2020/03/26
폐암 4기 생존률 5%를 15%로 - 분당차병원 종양내과 김주항 교수 : 네이버 포스트
폐암 4기 생존률 5%를 15%로 - 분당차병원 종양내과 김주항 교수 : 네이버 포스트
폐암 4기 생존률 5%를 15%로 - 분당차병원 종양내과 김주항 교수
차병원
2018.03.26. 13:1612,576 읽음
전문적인 의료 지식에 어려움을 느끼고, 질병과 치료법에 대한 정확한 정보를 찾기 위해 애쓰는 환자와 그 가족을 위해 분당차병원의 명의들이 나섰다. 각 분야의 명의를 만나 난치병의 최신 치료법(수술법)을 들어본다. 그 두 번째 주인공은 분당차병원 종양내과 김주항 교수다. 종양선택적 살상 아데노 바이러스를 개발하는 등, 암 유전자 치료 분야의 발전을 선도해 온 김주항 교수가 말하는 폐암 치료 이야기를 소개한다.
진단이 늦어 치료도 어려운 폐암,
환자를 살리려면 어떻게 해야 할까?
질환 중 사망률 세계 1위, 진단 후 5년 이상 생존 확률 23.5%, 4기 암 환자 생존률 5% 이하, 치료가 가장 어려운 암. 폐암을 설명하는 수식어는 무시무시하다. 일반적으로 흡연으로 인해 발생하지만, 유해물질에 장기간으로 노출되는 경우 또는 가족력으로 인해 걸리기도 한다. 조기 발견도 쉽지 않아 치료 시기를 놓치는 일도 흔하다.
폐에만 암세포가 국한되어 있는 1~2기의 경우 수술 치료가 가능하지만, 암이 림프절을 통해 기관지 등 폐 주변 기관으로 전이된 3기의 경우에는 수술 후에도 재발 가능성이 높다. 심지어 간이나 뼈 등 다른 부위로 전이된 경우라면 4기로 분류하며 수술 치료가 불가능하다. 분당차병원 종양내과 김주항 교수는 폐암을 잡기 위해 수술 대신 항암제·표적치료제·면역항체 치료제로 눈을 돌린 선구자다.

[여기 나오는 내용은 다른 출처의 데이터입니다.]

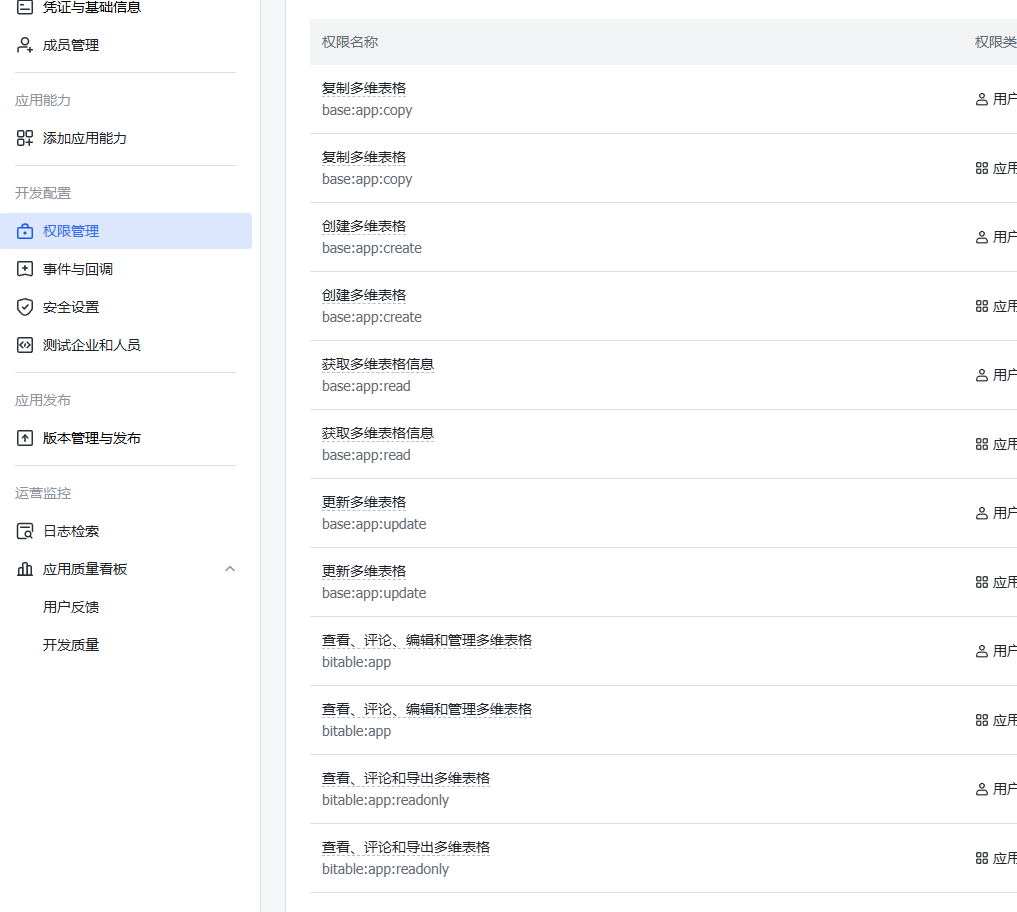Viewport: 1017px width, 912px height.
Task: Click the 权限名称 column header
Action: (x=350, y=42)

“폐암은 조기 발견이 어렵고 진행이 많이 된 상태에서 확인되는 경우가 많아 치료가 어렵습니다. 주로 흡연으로 인해 발생하지만, 흡연을 하지 않는 여성 환자들도 곧잘 걸립니다. 특히 동양 여성에게서 이런 경우가 많이 나타납니다. 흡연자와 비흡연자 사이에는 폐암 유발 유전자에 차이가 있습니다. 그렇다면 개별 환자에서 폐암 발생의 정확한 원인을 분석해 폐암을 치료하거나 예방할 수 있지 않은가? 질문할 수 있겠지요. 실제로 암은 세포에서 유전자에 돌연변이가 일어나 생깁니다. 그럼 돌연변이를 일으킨 세포를 수술로 모두 떼어내 버리는 대신, 돌연변이를 가지고 있는 암세포만을 선택적으로 제거하는 약을 쓰는 것은 어떨까요? 아주 좋은 생각인데, 이것이 바로 표적치료제입니다.”라는 것이 김주항 교수의 설명이다.
수술 대신 표적치료제에서 희망을 찾다
표적치료제는 암세포만 선택적으로 제거하고, 정상세포는 보호하면서 암을 치료한다.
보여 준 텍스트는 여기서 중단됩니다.